Luis N. ist sich da nicht so sicher. Der 50-Jährige sitzt an diesem Mittag mit Freunden in einem Café in Düdelingen. Im Fernsehen läuft Fußball, er hebt die Stimme, um im Lärm Gehör zu finden: „Im Parlament sitzen keine Arbeiter und kaum Leute aus der Mittelschicht. Die Politiker vertreten unsere Interessen nicht.“ Der Portugiese lebt seit 23 Jahren in Luxemburg, davon elf Jahre in Düdelingen. Die Arbeit führte ihn als jungen Mann nach Luxemburg. Mittlerweile ist er verheiratet, hat ein Haus und fünf Kinder, die in Düdelingen und Umgebung zur Schule gehen „und alle Luxemburgisch sprechen“, wie Luis stolz betont. Er selbst verstehe Luxemburgisch gut, hat sich aber wie viele seiner Kollegen dafür entschieden, Französisch zu lernen. Und danach keine Zeit mehr gefunden, Luxemburgisch nachzuholen.
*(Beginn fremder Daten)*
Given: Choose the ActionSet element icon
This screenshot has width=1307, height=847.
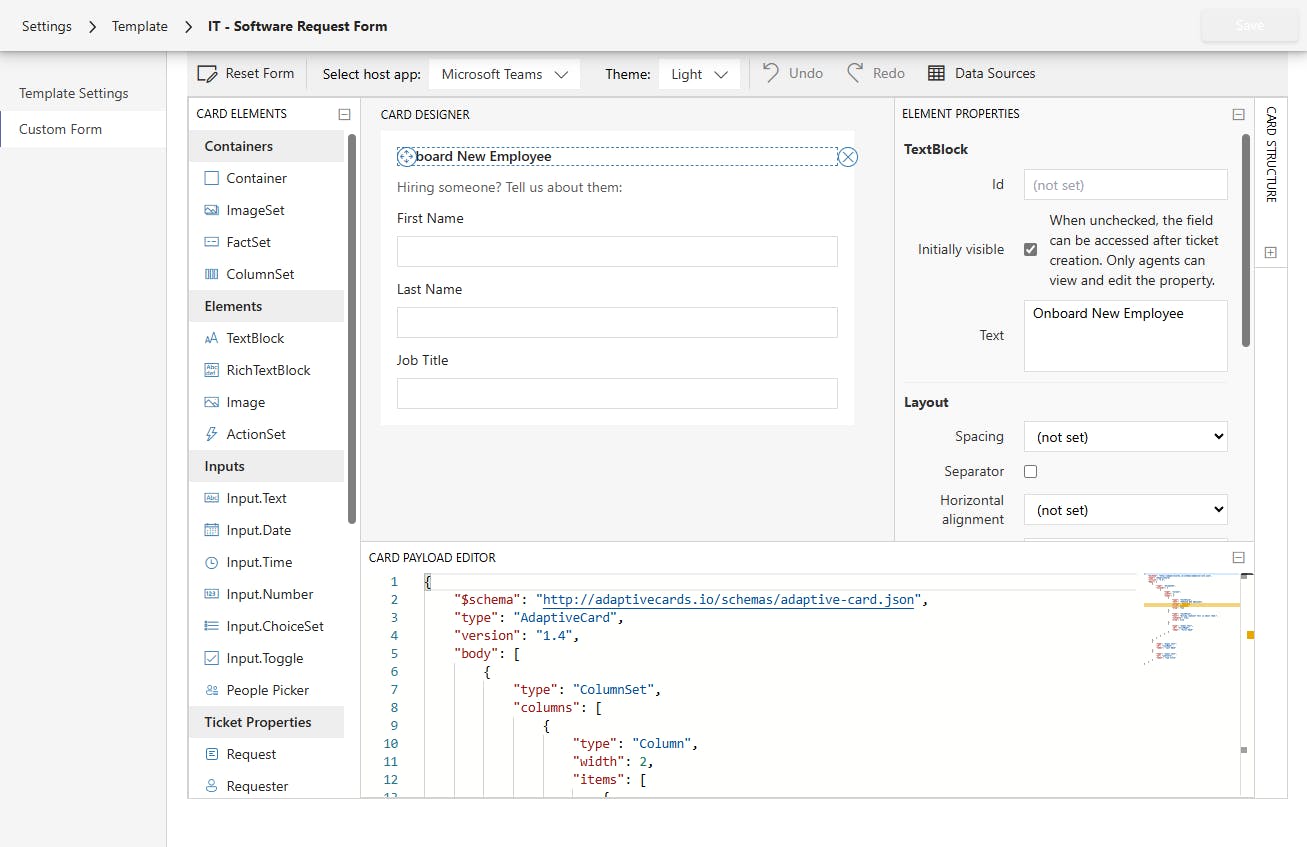Looking at the screenshot, I should coord(212,434).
Er beklagt sich, dass Luxemburgisch-Kenntnisse Voraussetzung für die Staatsangehörigkeit sind: „Ich lebe schon so lange hier, aber ich kann nicht noch eine Sprache lernen.“ Luis wünscht sich das Wahlrecht für Einwohner, um endlich ein Wort in der Politik mitzureden. Er ist einer von rund 24 000 Einwohnern, die sich 2011 in die Wählerlisten für die Gemeindewahlen eingetragen hatten. Landesweit waren damals rund 190 000 Ausländer wahlberechtigt. Bei einem Einwohnerwahlrecht wären es Schätzungen des Statec zufolge rund 109 000 Nicht-Luxemburger.
„In unserer Gemeinde läuft vieles schief“, erzählt Luis: Sein Haus, das er ausgebaut hat, sei von der Gemeinde als Einfamilienhaus klassiert worden. „Dabei hat es 300 Quadratmeter und es leben zwei Familien im Haus.“ Er reklamierte, vergeblich. Fünf Jahre später wurde es dann doch als Zweifamilienhaus zugelassen. „Die Genehmigung gab derselbe Techniker, der zuvor darauf bestanden hatte, es sei ein Einfamilienhaus.“ Es komme öfters vor, sagt Luis empört, dass Portugiesen bei der Vergabe von Genehmigungen benachteiligt würden. Seine Tischnachbarn nicken stumm. „Eigentlich müsste auch auf Gemeindeebene die Mandatsdauer auf zehn Jahre begrenzt werden. Damit die Personen wechseln. Hier gibt es zu viel Filz“, findet Luis, der den Politikern verwirft, die Mittelschicht zu vergessen. „Die Sparmaßnahmen treffen uns am härtesten.“ Deshalb sei das Wahlrecht wichtig, „für Luxemburger und für Ausländer. Es stärkt die, die nicht beim Staat arbeiten.“ Sollten die Luxemburger mit Ja stimmen, werde er sich in die Wählerlisten eintragen. Dass das geschehen wird, bezweifelt Luis jedoch: „Die Mehrheit der Luxemburger hat zu viel Angst, etwas zu verlieren“, sagt er skeptisch.